**WHAT THE TASK ASKS**
In the records below, starting with the line with "This screenshot has width=1305, height=643." and going on through the line with "I will point(504,63).", substitute "navigation menu" for "hamburger menu" and reproduce only those lines, leaving everything else unchanged.

**DATASET EXCERPTS**
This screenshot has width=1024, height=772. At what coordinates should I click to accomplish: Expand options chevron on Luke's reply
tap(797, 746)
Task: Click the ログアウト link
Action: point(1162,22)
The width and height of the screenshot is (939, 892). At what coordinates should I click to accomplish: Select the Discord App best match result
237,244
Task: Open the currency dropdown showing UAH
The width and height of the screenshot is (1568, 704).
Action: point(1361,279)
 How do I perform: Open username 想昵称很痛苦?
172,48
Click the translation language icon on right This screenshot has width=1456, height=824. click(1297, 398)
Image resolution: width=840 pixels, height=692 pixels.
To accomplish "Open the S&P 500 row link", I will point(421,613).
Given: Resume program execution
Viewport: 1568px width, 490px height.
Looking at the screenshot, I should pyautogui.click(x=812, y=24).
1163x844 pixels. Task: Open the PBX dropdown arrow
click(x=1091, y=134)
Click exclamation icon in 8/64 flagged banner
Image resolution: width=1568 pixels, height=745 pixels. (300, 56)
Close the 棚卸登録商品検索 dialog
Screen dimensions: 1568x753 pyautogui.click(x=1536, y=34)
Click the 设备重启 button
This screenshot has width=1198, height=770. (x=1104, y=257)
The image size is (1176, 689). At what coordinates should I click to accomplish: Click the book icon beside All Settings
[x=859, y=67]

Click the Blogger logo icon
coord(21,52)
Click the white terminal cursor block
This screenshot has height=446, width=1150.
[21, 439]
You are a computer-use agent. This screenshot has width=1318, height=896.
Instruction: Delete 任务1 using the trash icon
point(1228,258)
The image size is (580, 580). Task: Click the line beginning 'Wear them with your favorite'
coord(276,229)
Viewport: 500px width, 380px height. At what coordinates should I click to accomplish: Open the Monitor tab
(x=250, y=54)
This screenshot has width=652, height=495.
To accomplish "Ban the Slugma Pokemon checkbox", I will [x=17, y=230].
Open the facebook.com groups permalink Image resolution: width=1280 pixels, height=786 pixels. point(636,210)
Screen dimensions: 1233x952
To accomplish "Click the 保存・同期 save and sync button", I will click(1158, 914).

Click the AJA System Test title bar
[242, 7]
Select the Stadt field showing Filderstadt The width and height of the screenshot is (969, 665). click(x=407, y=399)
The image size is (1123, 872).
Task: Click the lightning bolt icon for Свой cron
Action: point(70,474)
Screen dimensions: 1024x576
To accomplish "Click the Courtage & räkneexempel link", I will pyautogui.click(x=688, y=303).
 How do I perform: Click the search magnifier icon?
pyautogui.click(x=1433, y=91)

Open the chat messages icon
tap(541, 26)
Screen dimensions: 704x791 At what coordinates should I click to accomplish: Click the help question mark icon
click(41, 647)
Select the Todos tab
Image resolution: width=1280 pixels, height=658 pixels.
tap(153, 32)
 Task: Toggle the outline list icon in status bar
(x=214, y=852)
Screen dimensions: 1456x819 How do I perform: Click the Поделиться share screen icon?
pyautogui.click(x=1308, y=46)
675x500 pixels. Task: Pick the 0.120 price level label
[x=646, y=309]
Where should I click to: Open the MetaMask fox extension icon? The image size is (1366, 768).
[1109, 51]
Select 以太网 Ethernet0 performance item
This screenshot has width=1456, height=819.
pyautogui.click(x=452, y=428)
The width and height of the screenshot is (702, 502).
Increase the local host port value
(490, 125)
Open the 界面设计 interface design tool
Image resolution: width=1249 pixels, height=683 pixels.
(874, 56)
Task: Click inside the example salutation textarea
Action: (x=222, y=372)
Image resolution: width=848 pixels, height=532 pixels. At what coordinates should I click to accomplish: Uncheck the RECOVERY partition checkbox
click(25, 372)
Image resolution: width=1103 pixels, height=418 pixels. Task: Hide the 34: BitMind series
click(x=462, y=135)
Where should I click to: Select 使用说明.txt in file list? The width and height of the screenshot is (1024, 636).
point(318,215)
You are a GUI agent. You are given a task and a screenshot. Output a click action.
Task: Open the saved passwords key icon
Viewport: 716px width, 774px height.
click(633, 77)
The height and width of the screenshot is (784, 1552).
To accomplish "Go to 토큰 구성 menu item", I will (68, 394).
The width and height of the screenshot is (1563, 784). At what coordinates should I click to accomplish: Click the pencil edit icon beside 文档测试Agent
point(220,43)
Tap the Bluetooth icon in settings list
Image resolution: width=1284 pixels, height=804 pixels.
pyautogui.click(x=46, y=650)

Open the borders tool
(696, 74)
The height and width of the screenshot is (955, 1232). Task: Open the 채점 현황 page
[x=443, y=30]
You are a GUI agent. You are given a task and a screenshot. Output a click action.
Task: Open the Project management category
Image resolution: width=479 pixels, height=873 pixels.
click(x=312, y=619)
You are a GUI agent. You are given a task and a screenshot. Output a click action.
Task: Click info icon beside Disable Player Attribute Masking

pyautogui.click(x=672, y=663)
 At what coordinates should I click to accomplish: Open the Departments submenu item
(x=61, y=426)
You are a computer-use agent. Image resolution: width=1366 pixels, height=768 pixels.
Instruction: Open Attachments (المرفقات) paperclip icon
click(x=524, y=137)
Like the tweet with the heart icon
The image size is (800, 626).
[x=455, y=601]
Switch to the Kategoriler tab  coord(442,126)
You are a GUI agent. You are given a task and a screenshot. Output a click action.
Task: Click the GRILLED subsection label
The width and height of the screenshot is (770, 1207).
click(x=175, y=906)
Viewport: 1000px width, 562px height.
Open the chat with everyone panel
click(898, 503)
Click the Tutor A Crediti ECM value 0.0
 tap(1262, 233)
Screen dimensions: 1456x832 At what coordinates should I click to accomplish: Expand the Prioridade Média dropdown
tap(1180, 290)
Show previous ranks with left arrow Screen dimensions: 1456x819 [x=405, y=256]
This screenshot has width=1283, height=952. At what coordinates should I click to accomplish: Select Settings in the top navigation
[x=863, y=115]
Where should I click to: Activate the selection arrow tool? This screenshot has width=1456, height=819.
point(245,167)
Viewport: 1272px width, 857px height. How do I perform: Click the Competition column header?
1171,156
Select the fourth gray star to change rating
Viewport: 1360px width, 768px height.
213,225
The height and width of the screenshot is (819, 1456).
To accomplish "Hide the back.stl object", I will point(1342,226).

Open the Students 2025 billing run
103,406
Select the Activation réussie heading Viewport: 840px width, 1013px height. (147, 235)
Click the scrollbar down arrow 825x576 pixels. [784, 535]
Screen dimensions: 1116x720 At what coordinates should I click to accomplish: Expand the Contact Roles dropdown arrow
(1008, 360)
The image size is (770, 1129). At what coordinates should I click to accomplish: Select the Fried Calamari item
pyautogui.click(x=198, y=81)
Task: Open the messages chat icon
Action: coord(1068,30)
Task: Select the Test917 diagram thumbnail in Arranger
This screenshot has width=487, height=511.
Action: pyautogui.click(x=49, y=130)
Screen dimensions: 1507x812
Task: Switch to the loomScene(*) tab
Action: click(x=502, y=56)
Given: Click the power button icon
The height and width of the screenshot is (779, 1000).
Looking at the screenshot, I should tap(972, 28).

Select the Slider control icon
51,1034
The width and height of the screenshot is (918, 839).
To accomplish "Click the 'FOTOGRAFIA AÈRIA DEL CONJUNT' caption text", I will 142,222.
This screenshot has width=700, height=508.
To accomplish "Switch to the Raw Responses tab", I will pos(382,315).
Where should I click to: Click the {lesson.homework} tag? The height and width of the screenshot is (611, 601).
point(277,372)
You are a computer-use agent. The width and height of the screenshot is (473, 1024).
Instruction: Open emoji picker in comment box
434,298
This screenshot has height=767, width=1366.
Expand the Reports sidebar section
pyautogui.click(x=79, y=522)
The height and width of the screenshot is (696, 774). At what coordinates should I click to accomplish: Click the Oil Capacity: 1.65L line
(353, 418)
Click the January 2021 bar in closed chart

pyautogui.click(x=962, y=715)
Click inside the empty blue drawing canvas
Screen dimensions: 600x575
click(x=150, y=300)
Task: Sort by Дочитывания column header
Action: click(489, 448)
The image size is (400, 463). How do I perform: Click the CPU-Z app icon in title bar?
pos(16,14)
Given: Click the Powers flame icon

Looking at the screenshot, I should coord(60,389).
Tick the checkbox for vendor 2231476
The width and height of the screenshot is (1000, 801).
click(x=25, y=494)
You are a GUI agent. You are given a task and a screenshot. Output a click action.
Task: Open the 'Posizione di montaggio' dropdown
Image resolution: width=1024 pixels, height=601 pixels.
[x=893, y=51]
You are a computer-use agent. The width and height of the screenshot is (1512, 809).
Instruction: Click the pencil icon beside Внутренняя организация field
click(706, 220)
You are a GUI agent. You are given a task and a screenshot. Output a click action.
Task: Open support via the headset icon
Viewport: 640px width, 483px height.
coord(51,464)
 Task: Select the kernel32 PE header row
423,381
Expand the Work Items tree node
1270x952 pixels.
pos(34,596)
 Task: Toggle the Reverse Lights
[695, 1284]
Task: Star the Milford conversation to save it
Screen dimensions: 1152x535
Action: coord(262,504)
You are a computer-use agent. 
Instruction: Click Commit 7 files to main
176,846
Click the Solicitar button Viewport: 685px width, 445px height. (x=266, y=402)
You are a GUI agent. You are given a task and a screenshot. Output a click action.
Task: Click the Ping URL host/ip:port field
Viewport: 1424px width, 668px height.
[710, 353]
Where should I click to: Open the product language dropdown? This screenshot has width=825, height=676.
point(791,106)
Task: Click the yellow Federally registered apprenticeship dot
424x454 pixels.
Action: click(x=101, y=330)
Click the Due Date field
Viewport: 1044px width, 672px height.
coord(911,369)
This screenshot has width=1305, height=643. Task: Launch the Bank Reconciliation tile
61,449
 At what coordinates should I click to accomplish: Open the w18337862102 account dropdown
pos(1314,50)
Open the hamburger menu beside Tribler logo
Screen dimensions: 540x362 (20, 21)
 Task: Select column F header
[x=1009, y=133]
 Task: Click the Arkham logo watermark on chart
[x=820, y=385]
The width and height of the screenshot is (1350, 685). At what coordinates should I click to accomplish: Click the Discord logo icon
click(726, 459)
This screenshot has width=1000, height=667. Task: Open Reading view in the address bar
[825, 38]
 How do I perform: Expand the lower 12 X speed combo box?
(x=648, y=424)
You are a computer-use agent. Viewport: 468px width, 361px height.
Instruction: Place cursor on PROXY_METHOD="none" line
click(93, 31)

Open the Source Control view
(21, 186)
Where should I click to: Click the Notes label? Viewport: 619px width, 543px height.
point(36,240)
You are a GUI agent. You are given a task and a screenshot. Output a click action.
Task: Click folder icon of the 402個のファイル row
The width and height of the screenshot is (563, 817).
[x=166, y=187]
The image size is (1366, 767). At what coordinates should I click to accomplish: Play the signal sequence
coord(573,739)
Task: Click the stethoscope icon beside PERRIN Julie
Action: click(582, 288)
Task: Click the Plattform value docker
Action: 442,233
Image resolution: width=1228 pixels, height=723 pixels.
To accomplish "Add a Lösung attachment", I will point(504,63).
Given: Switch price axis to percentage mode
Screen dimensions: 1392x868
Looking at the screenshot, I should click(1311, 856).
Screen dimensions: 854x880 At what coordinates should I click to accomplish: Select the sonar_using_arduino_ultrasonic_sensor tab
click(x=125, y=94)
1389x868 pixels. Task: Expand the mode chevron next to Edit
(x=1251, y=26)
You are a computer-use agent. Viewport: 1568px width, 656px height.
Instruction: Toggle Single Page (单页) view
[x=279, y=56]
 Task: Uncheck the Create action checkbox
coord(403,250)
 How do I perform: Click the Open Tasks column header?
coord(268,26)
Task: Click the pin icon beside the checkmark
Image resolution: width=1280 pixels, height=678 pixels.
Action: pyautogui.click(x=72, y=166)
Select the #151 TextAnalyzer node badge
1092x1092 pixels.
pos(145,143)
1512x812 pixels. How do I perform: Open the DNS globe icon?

**RESULT OF THE EXERCISE**
This screenshot has width=1305, height=643. Task: Launch the Bank Reconciliation tile
61,449
 At what coordinates should I click to accomplish: Open the w18337862102 account dropdown
pos(1314,50)
Open the navigation menu beside Tribler logo
Screen dimensions: 540x362 (20, 21)
 Task: Select column F header
[x=1009, y=133]
 Task: Click the Arkham logo watermark on chart
[x=820, y=385]
The width and height of the screenshot is (1350, 685). At what coordinates should I click to accomplish: Click the Discord logo icon
click(726, 459)
This screenshot has width=1000, height=667. Task: Open Reading view in the address bar
[825, 38]
 How do I perform: Expand the lower 12 X speed combo box?
(x=648, y=424)
You are a computer-use agent. Viewport: 468px width, 361px height.
Instruction: Place cursor on PROXY_METHOD="none" line
click(93, 31)

Open the Source Control view
(21, 186)
Where should I click to: Click the Notes label? Viewport: 619px width, 543px height.
point(36,240)
You are a GUI agent. You are given a task and a screenshot. Output a click action.
Task: Click folder icon of the 402個のファイル row
The width and height of the screenshot is (563, 817).
[x=166, y=187]
The image size is (1366, 767). At what coordinates should I click to accomplish: Play the signal sequence
coord(573,739)
Task: Click the stethoscope icon beside PERRIN Julie
Action: click(582, 288)
Task: Click the Plattform value docker
Action: 442,233
Image resolution: width=1228 pixels, height=723 pixels.
To accomplish "Add a Lösung attachment", I will point(504,63).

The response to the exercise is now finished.